H. pylori possède une autre protéine VacA associé à la formation d'ulcères. Cette protéine a un

mécanisme par lequel H. pylori peut accéder à des nutriments qui seraient autrement indisponibles (Chmiela and Kupcinskas 2019). Le VacA est libéré à l'extérieur de la bactérie puis se lie à la membrane externe d'une cellule de l'estomac : il forme soit des pores à travers lesquels les nutriments peuvent fuir, soit de grandes structures en forme de vacuoles à l'intérieur de la cellule. Ces vacuoles peuvent également contenir un certain nombre de substances utiles pour la bactérie, telles que des protéines, des polysaccharides, des ions et des sels.
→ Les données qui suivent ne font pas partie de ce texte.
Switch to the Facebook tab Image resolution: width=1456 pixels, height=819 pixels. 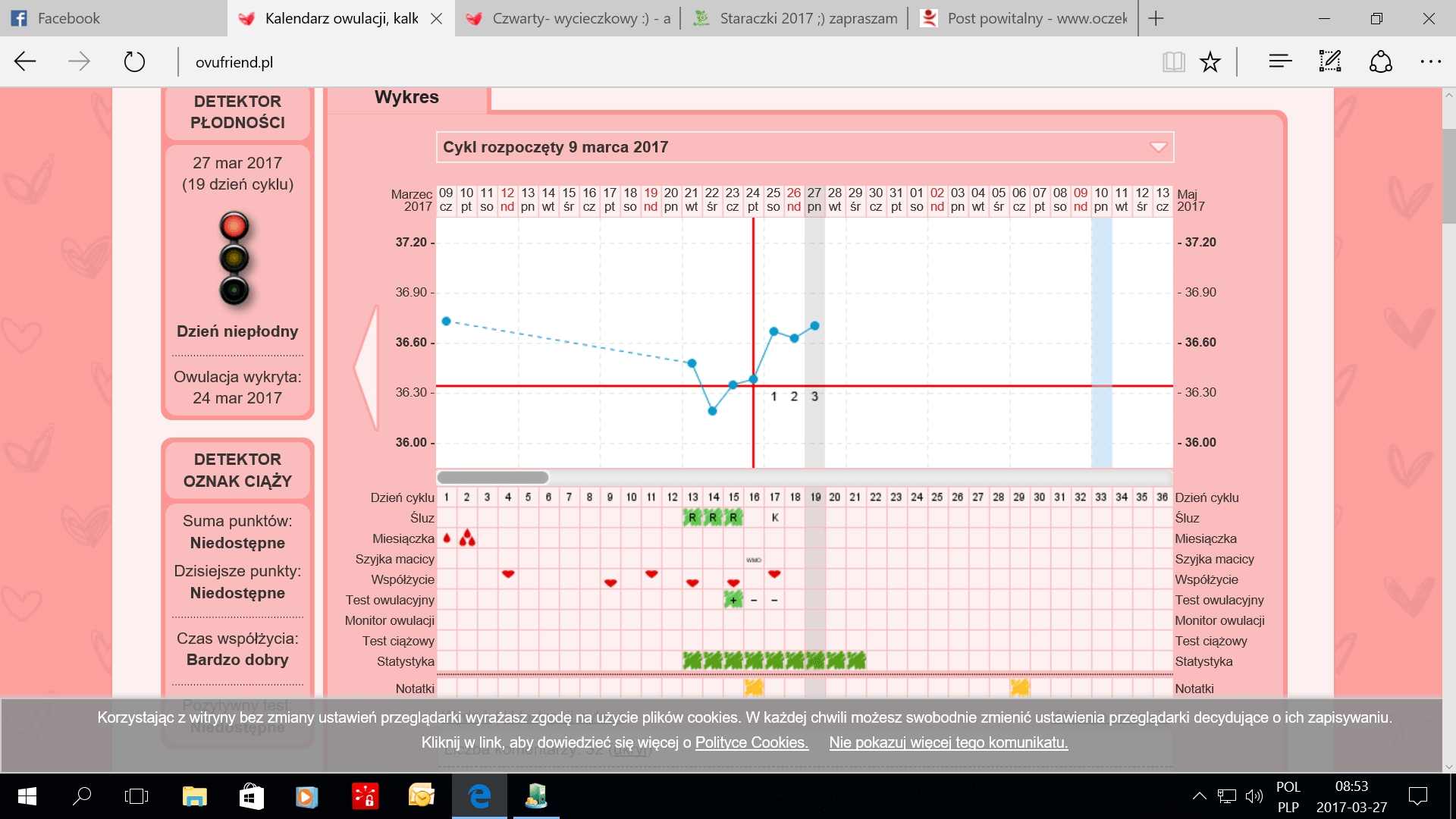coord(68,18)
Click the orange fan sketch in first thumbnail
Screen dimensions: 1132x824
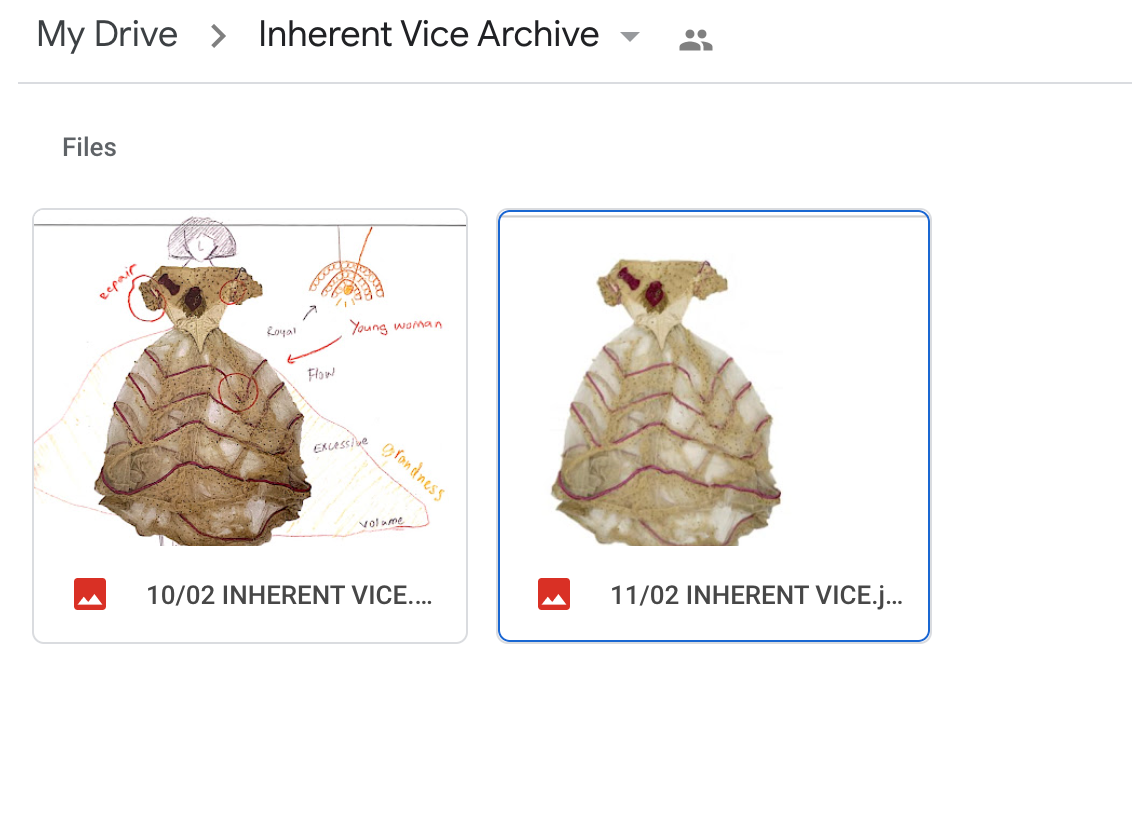347,282
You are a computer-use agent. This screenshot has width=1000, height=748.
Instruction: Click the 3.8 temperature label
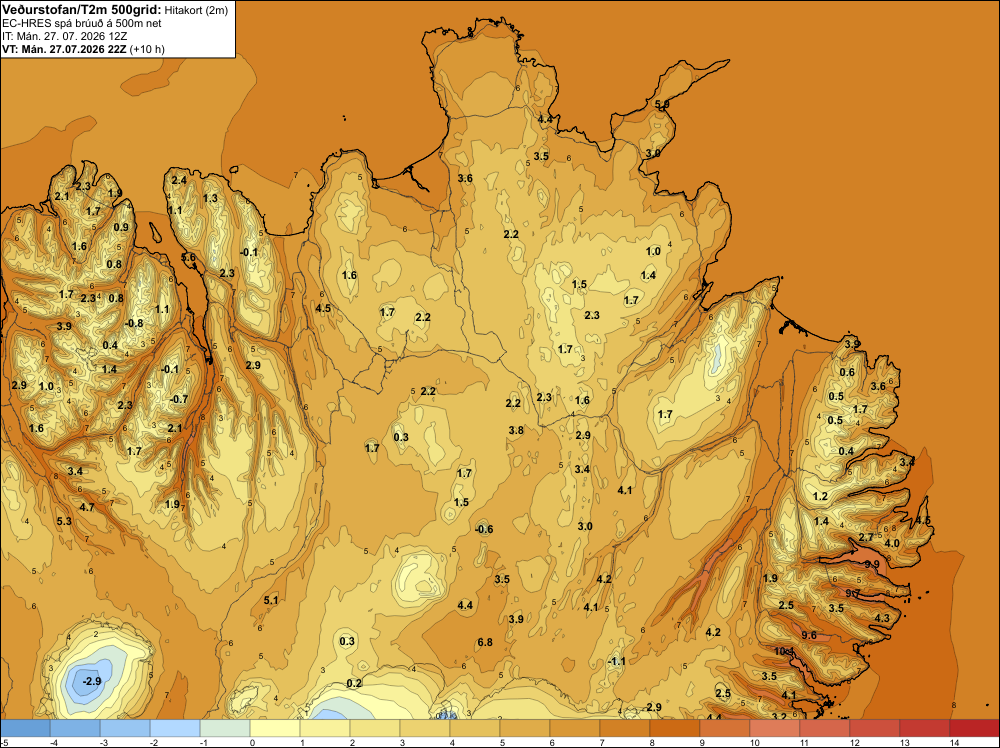(x=516, y=430)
VacA peut également former des vacuoles à l'intérieur de la mitochondrie : VacA s'insère dans la membrane mitochondriale, ce qui provoque le déversement du contenu de la mitochondrie et la destruction de la cellule (McClain, Beckett et al. 2017). Cette destruction cellulaire alerte le système immunitaire et des messagers chimiques, appelés cytokines, produits par des cellules infectées et entraîne une infiltration de cellules immunitaires dans le tissu provoquant une inflammation appelée gastrite(Blaser, Backert et al. 2019).